The serialization of stable features should be stabilized while leaving opportunity to add attributes at any level for new features later.
Motivation
Main use would be generating bindings and wrappers. cbindgen
currently has to resolve the types itself, so it does not work with aliases, and it is the simple case that only needs to enumerate extern "C"
functions and #[repr(C)]
functions. A more advanced generator (I am thinking e.g. GObject Introspection here) would benefit from being able to:
- See which types implement certain traits. Doing this with procedural macros requires annotating all such types, which is unwieldy when such annotations don’t actually bring any new information, and problematic for types from dependencies.
- Generate list of selected items. Normal procedural macros are not suitable for that as they run for each annotated item separately (and may only run for some of them in incremental compiler run).

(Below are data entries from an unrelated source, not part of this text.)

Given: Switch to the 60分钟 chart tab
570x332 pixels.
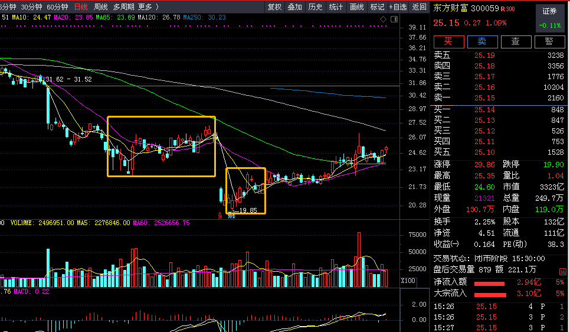Looking at the screenshot, I should (x=57, y=6).

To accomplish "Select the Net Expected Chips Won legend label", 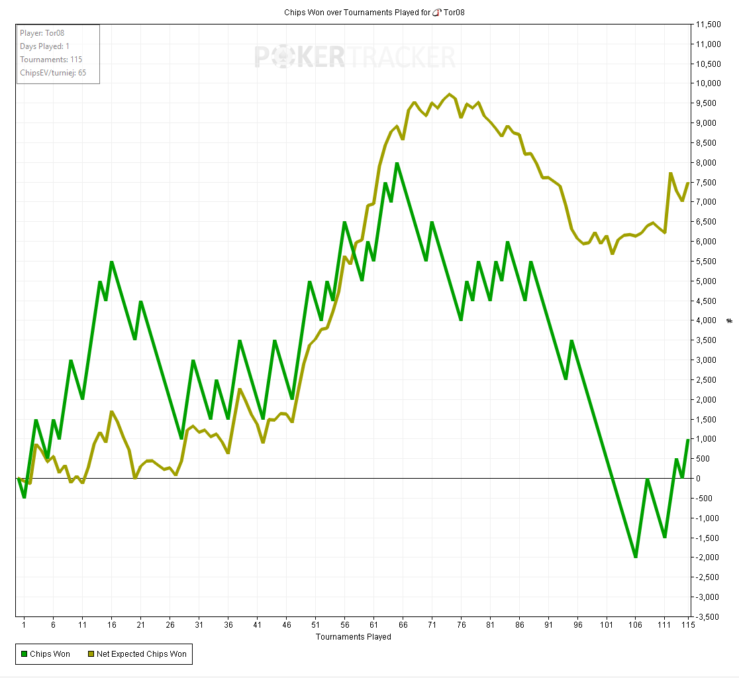I will (141, 654).
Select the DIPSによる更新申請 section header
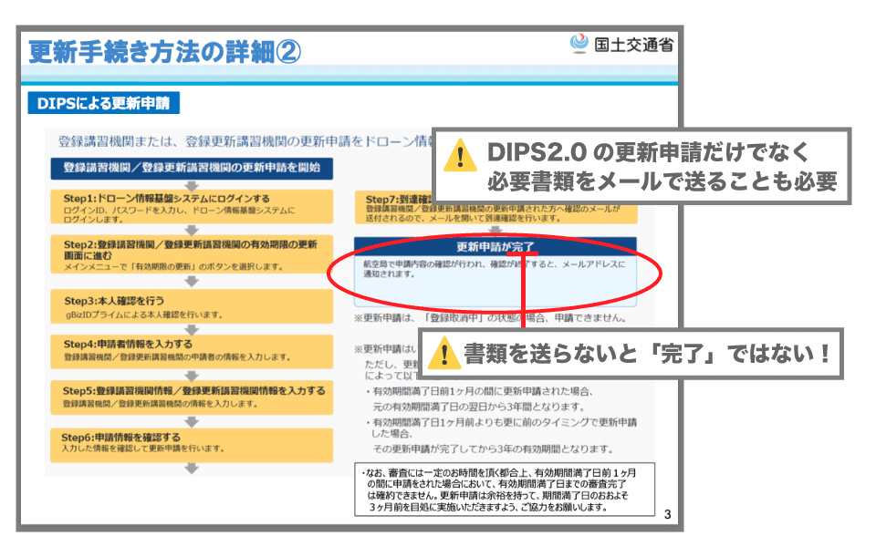 pyautogui.click(x=103, y=103)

There was a proposal for such collecting procedural macro for use in test frameworks, but it was not completely general.
- Be able to work with resolved symbols not to be thrown out by unusual imports, aliases, reexports and such.
Exporting the item definitions including resolved types in some extensible serialization format would allow the binding generator to easily generate both whatever wrappers are needed for marshaling data across the interface and corresponding declarations for the consuming language (C header, GI XML, VAPI etc.).
Explanations
TBD: the format will have to be defined.
Drawbacks
- It is another piece of code in the compiler or compiler-related tool that has to have its backward compatibility maintained.
Rationale and alternatives
-
A simple format is needed in which description of existing item kinds can be stabilized, independent of syntax changes with editions, while new item kinds and new attributes can be added later. JSON seems to fit that requirement well.
- Advantages of stabilizing format are that the code for processing it can be evolved as a separate crate on crates.io, and that it can be processed by tools written in other languages than Rust.
-
Alternatively the interface could be specified with types to which the data deserialize, similarly to how it is done with token trees for procedural macros.
- Advantage of specifying types is that their use is checked by the compiler.
- However there still needs to be a split between extraction of the data, which is necessarily compiler-version-dependent, and the interface, and backward compatibility. Otherwise it is putting extra burden on the processing tool to be always quickly updated for each compiler release.
-
For the motivating use-case, an alternative could be to use procedural macro for defining the interface, and have a way of writing some data outside the built library from them.
- I see some additional use-cases for such mechanism, but in this case big disadvantage of procedural macros is that they run before symbols are resolved (which they have to, since they can generate more symbols that will affect that resolution), so it’s difficult to write the information so that the wrapping tool will know the correct symbol names to use in all complex cases.
Prior art
-
The information is basically what
rustdoc
writes into documentation, but it does not generate index in any format suitably easy to further process. -
cbindgen
parsed the code itself to find the right symbols, and I believe now utilizes some procedural macros, but it is a relatively simple use case in that it does not allow most complex types. -
There is also
wasm-bindgen
that exports functions using procedural macros; I am not sure how complex types it can process. As far as I know it does not currently generate any form of IDL, just registers the functions. If it was to generate web-idl, it might benefit from this proposal.
So, does it make sense to work on this?
Note that I’ve tried to ask users whether something like that exists and got no response.